From mboxrd@z Thu Jan  1 00:00:00 1970
Return-Path: <linux-kernel-owner@vger.kernel.org>
Received: (majordomo@vger.kernel.org) by vger.kernel.org via listexpand
	id S1753049AbbEHOVO (ORCPT <rfc822;w@1wt.eu>);
	Fri, 8 May 2015 10:21:14 -0400
Received: from foss.arm.com ([217.140.101.70]:53131 "EHLO foss.arm.com"
	rhost-flags-OK-OK-OK-OK) by vger.kernel.org with ESMTP
	id S1752485AbbEHOVN (ORCPT <rfc822;linux-kernel@vger.kernel.org>);
	Fri, 8 May 2015 10:21:13 -0400
Date: Fri, 8 May 2015 15:21:08 +0100
From: Will Deacon <will.deacon@arm.com>
To: Arnaldo Carvalho de Melo <acme@kernel.org>
Cc: Peter Zijlstra <peterz@infradead.org>, Ingo Molnar <mingo@kernel.org>,
        David Ahern <dsahern@gmail.com>, Jiri Olsa <jolsa@redhat.com>,
        Namhyung Kim <namhyung@gmail.com>,
        Linux Kernel Mailing List <linux-kernel@vger.kernel.org>
Subject: Re: Question about barriers for ARM on tools/perf/
Message-ID: <20150508142107.GA25587@arm.com>
References: <20150508140459.GI7862@kernel.org>
MIME-Version: 1.0
Content-Type: text/plain; charset=us-ascii
Content-Disposition: inline
In-Reply-To: <20150508140459.GI7862@kernel.org>
User-Agent: Mutt/1.5.23 (2014-03-12)
Sender: linux-kernel-owner@vger.kernel.org
List-ID: <linux-kernel.vger.kernel.org>
X-Mailing-List: linux-kernel@vger.kernel.org

On Fri, May 08, 2015 at 03:04:59PM +0100, Arnaldo Carvalho de Melo wrote:
> Hi Will,

Hi Arnaldo,

> 	I am working on moving the stuff we have for mb/rmb/wmb from
> tools/perf/perf-sys.h to tools/include/asm/barrier.h, redirecting
> to tools/arch/$ARCH/include/asm/barrier.h, to make it look like the
> kernel and who knows, at some point even share the source code.
> 
> 	For now I am getting just what is needed for work on having
> atomic.h done in the same fashion, to implement refcounts for various
> perf data structures, starting with struct thread, for which I have
> a patch that makes perf survive in high core count machines where it
> currently crashes, most nobably 'perf top'.

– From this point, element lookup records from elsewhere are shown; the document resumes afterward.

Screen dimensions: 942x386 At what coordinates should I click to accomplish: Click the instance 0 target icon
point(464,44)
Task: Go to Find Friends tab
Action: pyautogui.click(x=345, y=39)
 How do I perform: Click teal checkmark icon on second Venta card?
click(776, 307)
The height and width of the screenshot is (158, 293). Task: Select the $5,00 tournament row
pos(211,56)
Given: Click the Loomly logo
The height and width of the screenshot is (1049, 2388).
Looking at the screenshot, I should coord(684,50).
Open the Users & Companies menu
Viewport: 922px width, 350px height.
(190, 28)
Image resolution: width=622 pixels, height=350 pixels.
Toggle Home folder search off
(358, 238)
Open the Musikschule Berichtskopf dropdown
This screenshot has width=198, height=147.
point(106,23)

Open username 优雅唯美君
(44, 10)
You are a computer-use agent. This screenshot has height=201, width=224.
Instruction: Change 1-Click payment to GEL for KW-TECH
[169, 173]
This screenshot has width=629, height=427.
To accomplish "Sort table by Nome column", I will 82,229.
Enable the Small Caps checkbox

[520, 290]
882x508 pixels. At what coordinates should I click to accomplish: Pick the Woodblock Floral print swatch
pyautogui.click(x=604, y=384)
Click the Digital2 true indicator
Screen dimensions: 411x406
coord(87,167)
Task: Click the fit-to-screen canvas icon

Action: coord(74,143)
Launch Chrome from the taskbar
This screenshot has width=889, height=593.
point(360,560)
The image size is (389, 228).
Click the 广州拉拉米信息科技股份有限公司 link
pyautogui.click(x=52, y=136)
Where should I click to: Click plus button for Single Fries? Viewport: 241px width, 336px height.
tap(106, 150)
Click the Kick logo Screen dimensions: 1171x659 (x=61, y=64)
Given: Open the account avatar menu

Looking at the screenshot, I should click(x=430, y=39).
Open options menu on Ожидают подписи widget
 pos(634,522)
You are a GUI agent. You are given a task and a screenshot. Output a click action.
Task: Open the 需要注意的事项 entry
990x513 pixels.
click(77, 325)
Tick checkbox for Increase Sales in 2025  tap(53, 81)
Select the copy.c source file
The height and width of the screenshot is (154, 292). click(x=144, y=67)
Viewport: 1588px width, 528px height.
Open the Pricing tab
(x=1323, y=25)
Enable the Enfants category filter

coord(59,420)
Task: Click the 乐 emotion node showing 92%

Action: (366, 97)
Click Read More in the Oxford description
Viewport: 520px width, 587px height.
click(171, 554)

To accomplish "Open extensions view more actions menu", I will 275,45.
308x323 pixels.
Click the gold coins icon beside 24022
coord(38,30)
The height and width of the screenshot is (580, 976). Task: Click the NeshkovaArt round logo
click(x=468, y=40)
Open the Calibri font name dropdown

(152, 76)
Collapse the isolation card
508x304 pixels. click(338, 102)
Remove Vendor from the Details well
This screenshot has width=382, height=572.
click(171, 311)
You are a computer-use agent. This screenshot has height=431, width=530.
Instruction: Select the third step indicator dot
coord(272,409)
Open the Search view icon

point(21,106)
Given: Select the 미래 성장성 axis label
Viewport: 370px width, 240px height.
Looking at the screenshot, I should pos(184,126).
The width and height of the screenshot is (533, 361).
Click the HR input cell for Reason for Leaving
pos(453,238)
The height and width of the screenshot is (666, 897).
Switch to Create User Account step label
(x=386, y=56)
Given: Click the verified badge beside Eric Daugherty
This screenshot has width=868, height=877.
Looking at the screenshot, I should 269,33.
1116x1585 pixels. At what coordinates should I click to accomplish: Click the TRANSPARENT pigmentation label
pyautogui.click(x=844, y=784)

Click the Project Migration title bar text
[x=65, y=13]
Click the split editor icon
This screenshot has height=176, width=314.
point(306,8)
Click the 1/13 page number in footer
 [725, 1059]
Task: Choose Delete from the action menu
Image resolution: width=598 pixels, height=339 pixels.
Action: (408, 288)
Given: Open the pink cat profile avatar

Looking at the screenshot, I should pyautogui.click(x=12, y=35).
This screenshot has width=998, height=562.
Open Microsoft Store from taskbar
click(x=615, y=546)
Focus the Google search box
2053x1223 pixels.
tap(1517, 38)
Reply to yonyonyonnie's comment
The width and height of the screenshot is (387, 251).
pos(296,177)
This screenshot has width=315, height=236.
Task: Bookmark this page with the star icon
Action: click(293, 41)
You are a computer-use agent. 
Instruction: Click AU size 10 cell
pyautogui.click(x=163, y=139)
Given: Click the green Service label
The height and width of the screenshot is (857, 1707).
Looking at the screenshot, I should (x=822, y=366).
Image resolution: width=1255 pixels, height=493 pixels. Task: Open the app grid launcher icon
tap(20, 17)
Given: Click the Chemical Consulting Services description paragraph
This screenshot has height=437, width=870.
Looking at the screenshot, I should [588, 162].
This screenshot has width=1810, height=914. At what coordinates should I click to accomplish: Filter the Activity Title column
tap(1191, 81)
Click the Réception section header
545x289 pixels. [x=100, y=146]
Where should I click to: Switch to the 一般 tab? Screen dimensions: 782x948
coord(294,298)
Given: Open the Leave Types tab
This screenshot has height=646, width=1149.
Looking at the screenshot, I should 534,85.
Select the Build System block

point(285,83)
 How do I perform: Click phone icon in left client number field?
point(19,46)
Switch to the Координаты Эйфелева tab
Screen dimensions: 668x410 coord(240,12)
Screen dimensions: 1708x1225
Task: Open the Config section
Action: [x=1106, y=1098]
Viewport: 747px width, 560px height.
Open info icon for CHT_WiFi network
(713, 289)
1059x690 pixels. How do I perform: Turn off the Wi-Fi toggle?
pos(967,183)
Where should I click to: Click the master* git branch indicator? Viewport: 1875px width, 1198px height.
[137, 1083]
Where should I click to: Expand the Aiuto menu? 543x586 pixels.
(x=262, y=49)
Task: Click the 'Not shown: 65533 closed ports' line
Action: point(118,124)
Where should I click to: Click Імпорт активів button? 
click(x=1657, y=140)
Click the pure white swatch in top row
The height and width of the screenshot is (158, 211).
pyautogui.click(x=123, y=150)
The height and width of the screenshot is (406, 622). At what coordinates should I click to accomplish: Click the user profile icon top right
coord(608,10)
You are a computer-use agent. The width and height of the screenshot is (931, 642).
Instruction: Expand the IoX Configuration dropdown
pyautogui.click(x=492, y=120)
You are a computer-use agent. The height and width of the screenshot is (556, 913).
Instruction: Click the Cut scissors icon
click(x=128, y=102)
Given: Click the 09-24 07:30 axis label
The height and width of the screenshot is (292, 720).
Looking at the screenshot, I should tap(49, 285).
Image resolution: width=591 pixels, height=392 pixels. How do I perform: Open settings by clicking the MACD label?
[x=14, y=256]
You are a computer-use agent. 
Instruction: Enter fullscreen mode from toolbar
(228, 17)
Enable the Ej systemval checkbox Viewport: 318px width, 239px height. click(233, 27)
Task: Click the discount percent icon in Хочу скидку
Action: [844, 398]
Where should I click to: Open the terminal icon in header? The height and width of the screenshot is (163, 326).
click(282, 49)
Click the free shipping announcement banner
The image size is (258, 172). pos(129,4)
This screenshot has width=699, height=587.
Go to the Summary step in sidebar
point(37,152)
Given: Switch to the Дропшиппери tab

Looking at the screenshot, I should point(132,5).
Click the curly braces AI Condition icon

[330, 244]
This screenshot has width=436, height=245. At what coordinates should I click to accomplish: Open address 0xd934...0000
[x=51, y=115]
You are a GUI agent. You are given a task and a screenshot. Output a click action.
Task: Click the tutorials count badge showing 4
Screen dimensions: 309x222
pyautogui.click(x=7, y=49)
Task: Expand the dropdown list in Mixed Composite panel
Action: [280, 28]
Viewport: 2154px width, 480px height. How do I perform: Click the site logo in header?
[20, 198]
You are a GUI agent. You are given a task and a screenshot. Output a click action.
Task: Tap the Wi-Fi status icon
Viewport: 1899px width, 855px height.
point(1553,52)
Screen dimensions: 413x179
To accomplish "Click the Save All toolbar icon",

Sharing atomic.h with userspace sounds a bit scary to me. I'm currently
working on patches that involve patching those routines at runtime to
enable use of some new instructions that we have, so that would cause
problems for userspace.

> 	While doing that I noticed that arm64 implementation, lastly
> fixed in:
> 
>   f428ebd184c82a7914b2aa7e9f868918aaf7ea78
>   perf tools: Fix AAAAARGH64 memory barriers
> 
> By peterz, it implements those barriers as:
> 
> #define mb()            asm volatile("dmb ish" ::: "memory")
> #define wmb()           asm volatile("dmb ishst" ::: "memory")
> #define rmb()           asm volatile("dmb ishld" ::: "memory")
> 
> Which are not the same as in the kernel, i.e. in
> arch/arm64/include/asm/barrier.h, where the above are really smp_mb,
> smp_wmb and smp_rmb.
> 
> Would it be enough for us to use the same implementation as the kernel?
> I.e. make it be:
> 
> #define mb()            asm volatile("dsb sy" ::: "memory")
> #define wmb()           asm volatile("dsb st" ::: "memory")
> #define rmb()           asm volatile("dsb ld" ::: "memory")
> 
> ? If so I would then use those dsb/dmb macros, etc, to get tools/ to use
> the proper instructions, etc.

The mandatory barriers (i.e. the non-smp_* versions) are used for ordering
between CPUs and I/O, so they have a significantly higher performance
penalty on ARM. Given that the perf tool assumedly only cares about ordering
between CPUs, the smp_* variants are the correct versions to use. However,
on a !SMP kernel, they become nops (compiler barriers), which is why they
are defined like they are at the moment.

> I need now, for arm64, smp_mb, that is used by atomic_sub_return(), that
> in turn is used by atomic_dec_and_test(), that I need for refcounts.

Hmm, that would mean if I build a perf tool in a kernel source tree that is
configured as !SMP, then the tool would be subtly broken.

Wouldn't it be better to go the other way, and use compiler builtins for
the memory barriers instead of relying on the kernel? It looks like the
perf_mmap__{read,write}_head functions are basically just acquire/release
operations and could therefore be implemented using something like
__atomic_load_n(&pc->data_head, __ATOMIC_ACQUIRE) and
__atomic_store_n(&pc->data_tail, tail, __ATOMIC_RELEASE).

Will